*Record excerpts*:

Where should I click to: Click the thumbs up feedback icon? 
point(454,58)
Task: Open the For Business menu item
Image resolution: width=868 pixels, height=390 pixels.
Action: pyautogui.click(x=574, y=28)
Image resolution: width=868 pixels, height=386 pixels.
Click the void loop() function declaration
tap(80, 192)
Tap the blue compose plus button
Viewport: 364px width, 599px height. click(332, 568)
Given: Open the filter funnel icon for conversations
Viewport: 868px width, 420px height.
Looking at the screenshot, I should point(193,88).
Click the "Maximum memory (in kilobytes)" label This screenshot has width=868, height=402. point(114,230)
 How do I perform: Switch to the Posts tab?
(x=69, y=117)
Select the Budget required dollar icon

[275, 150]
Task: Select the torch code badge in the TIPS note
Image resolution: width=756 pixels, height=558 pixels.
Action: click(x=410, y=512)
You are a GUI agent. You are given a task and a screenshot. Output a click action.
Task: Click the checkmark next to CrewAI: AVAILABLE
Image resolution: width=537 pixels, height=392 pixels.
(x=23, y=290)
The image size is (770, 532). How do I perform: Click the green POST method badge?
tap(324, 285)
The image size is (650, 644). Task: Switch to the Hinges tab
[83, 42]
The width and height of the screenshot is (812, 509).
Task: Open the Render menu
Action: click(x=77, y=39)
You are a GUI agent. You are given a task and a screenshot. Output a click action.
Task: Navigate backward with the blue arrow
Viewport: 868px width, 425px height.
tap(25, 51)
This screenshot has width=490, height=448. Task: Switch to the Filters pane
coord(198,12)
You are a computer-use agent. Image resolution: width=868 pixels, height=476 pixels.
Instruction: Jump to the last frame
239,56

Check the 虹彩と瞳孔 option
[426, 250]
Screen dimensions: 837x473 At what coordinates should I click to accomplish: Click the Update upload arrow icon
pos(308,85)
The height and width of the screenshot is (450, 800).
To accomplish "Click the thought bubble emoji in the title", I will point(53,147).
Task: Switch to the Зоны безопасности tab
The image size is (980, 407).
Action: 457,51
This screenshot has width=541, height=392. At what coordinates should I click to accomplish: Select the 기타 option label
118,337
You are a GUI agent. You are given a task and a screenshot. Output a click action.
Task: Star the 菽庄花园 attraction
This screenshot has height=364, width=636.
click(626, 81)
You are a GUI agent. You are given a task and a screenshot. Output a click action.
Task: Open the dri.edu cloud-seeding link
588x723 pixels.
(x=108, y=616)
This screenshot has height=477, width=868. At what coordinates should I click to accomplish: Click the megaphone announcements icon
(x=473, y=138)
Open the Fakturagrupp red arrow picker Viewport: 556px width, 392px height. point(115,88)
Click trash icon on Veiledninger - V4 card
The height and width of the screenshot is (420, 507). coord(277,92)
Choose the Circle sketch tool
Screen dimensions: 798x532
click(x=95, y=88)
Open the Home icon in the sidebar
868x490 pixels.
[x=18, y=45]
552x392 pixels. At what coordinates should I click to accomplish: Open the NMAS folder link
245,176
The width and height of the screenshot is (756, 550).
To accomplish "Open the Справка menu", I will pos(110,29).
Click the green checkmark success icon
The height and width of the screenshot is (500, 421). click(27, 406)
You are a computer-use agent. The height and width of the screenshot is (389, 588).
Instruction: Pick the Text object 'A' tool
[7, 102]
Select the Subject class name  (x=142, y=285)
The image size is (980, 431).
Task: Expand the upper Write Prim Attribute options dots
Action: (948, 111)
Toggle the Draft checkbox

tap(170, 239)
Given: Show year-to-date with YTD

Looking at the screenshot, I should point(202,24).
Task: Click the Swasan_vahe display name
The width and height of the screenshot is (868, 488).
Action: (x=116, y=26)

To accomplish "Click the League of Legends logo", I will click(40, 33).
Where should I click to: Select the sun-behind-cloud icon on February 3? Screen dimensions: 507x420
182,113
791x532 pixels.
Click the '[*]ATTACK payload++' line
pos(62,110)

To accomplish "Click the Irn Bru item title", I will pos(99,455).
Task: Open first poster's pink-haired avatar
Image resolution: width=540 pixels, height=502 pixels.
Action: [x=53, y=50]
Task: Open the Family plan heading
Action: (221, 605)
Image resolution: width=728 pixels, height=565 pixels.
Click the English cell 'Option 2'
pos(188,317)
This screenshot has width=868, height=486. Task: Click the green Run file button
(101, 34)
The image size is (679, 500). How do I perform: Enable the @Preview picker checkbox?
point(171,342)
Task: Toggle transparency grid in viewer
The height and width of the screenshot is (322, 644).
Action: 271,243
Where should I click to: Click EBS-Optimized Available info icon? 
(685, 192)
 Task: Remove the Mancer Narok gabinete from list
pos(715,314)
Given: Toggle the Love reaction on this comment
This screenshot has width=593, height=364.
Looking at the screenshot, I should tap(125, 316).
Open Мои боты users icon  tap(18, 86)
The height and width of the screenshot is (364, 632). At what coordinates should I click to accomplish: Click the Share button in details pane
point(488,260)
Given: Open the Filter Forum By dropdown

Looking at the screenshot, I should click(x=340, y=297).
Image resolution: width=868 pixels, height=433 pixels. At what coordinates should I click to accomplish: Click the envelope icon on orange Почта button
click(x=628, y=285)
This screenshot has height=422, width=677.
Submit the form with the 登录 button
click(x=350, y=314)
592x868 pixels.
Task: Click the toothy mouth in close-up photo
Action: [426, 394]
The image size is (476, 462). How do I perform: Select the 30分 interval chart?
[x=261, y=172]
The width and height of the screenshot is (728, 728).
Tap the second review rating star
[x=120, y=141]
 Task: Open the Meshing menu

*Problem details*:
Each entry is to be returned in full, character for character.

*Written answer*:
Where should I click to: Click the thumbs up feedback icon? 
point(454,58)
Task: Open the For Business menu item
Image resolution: width=868 pixels, height=390 pixels.
Action: pyautogui.click(x=574, y=28)
Image resolution: width=868 pixels, height=386 pixels.
Click the void loop() function declaration
tap(80, 192)
Tap the blue compose plus button
Viewport: 364px width, 599px height. click(332, 568)
Given: Open the filter funnel icon for conversations
Viewport: 868px width, 420px height.
Looking at the screenshot, I should point(193,88).
Click the "Maximum memory (in kilobytes)" label This screenshot has width=868, height=402. point(114,230)
 How do I perform: Switch to the Posts tab?
(x=69, y=117)
Select the Budget required dollar icon

[275, 150]
Task: Select the torch code badge in the TIPS note
Image resolution: width=756 pixels, height=558 pixels.
Action: click(x=410, y=512)
You are a GUI agent. You are given a task and a screenshot. Output a click action.
Task: Click the checkmark next to CrewAI: AVAILABLE
Image resolution: width=537 pixels, height=392 pixels.
(x=23, y=290)
The image size is (770, 532). How do I perform: Click the green POST method badge?
tap(324, 285)
The image size is (650, 644). Task: Switch to the Hinges tab
[83, 42]
The width and height of the screenshot is (812, 509).
Task: Open the Render menu
Action: click(x=77, y=39)
You are a GUI agent. You are given a task and a screenshot. Output a click action.
Task: Navigate backward with the blue arrow
Viewport: 868px width, 425px height.
tap(25, 51)
This screenshot has width=490, height=448. Task: Switch to the Filters pane
coord(198,12)
You are a computer-use agent. Image resolution: width=868 pixels, height=476 pixels.
Instruction: Jump to the last frame
239,56

Check the 虹彩と瞳孔 option
[426, 250]
Screen dimensions: 837x473 At what coordinates should I click to accomplish: Click the Update upload arrow icon
pos(308,85)
The height and width of the screenshot is (450, 800).
To accomplish "Click the thought bubble emoji in the title", I will point(53,147).
Task: Switch to the Зоны безопасности tab
The image size is (980, 407).
Action: 457,51
This screenshot has width=541, height=392. At what coordinates should I click to accomplish: Select the 기타 option label
118,337
You are a GUI agent. You are given a task and a screenshot. Output a click action.
Task: Star the 菽庄花园 attraction
This screenshot has height=364, width=636.
click(626, 81)
You are a GUI agent. You are given a task and a screenshot. Output a click action.
Task: Open the dri.edu cloud-seeding link
588x723 pixels.
(x=108, y=616)
This screenshot has height=477, width=868. At what coordinates should I click to accomplish: Click the megaphone announcements icon
(x=473, y=138)
Open the Fakturagrupp red arrow picker Viewport: 556px width, 392px height. point(115,88)
Click trash icon on Veiledninger - V4 card
The height and width of the screenshot is (420, 507). coord(277,92)
Choose the Circle sketch tool
Screen dimensions: 798x532
click(x=95, y=88)
Open the Home icon in the sidebar
868x490 pixels.
[x=18, y=45]
552x392 pixels. At what coordinates should I click to accomplish: Open the NMAS folder link
245,176
The width and height of the screenshot is (756, 550).
To accomplish "Open the Справка menu", I will pos(110,29).
Click the green checkmark success icon
The height and width of the screenshot is (500, 421). click(27, 406)
You are a computer-use agent. The height and width of the screenshot is (389, 588).
Instruction: Pick the Text object 'A' tool
[7, 102]
Select the Subject class name  (x=142, y=285)
The image size is (980, 431).
Task: Expand the upper Write Prim Attribute options dots
Action: (948, 111)
Toggle the Draft checkbox

tap(170, 239)
Given: Show year-to-date with YTD

Looking at the screenshot, I should point(202,24).
Task: Click the Swasan_vahe display name
The width and height of the screenshot is (868, 488).
Action: (x=116, y=26)

To accomplish "Click the League of Legends logo", I will click(40, 33).
Where should I click to: Select the sun-behind-cloud icon on February 3? Screen dimensions: 507x420
182,113
791x532 pixels.
Click the '[*]ATTACK payload++' line
pos(62,110)

To accomplish "Click the Irn Bru item title", I will pos(99,455).
Task: Open first poster's pink-haired avatar
Image resolution: width=540 pixels, height=502 pixels.
Action: [x=53, y=50]
Task: Open the Family plan heading
Action: (221, 605)
Image resolution: width=728 pixels, height=565 pixels.
Click the English cell 'Option 2'
pos(188,317)
This screenshot has width=868, height=486. Task: Click the green Run file button
(101, 34)
The image size is (679, 500). How do I perform: Enable the @Preview picker checkbox?
point(171,342)
Task: Toggle transparency grid in viewer
The height and width of the screenshot is (322, 644).
Action: 271,243
Where should I click to: Click EBS-Optimized Available info icon? 
(685, 192)
 Task: Remove the Mancer Narok gabinete from list
pos(715,314)
Given: Toggle the Love reaction on this comment
This screenshot has width=593, height=364.
Looking at the screenshot, I should tap(125, 316).
Open Мои боты users icon  tap(18, 86)
The height and width of the screenshot is (364, 632). At what coordinates should I click to accomplish: Click the Share button in details pane
point(488,260)
Given: Open the Filter Forum By dropdown

Looking at the screenshot, I should click(x=340, y=297).
Image resolution: width=868 pixels, height=433 pixels. At what coordinates should I click to accomplish: Click the envelope icon on orange Почта button
click(x=628, y=285)
This screenshot has height=422, width=677.
Submit the form with the 登录 button
click(x=350, y=314)
592x868 pixels.
Task: Click the toothy mouth in close-up photo
Action: [426, 394]
The image size is (476, 462). How do I perform: Select the 30分 interval chart?
[x=261, y=172]
The width and height of the screenshot is (728, 728).
Tap the second review rating star
[x=120, y=141]
 Task: Open the Meshing menu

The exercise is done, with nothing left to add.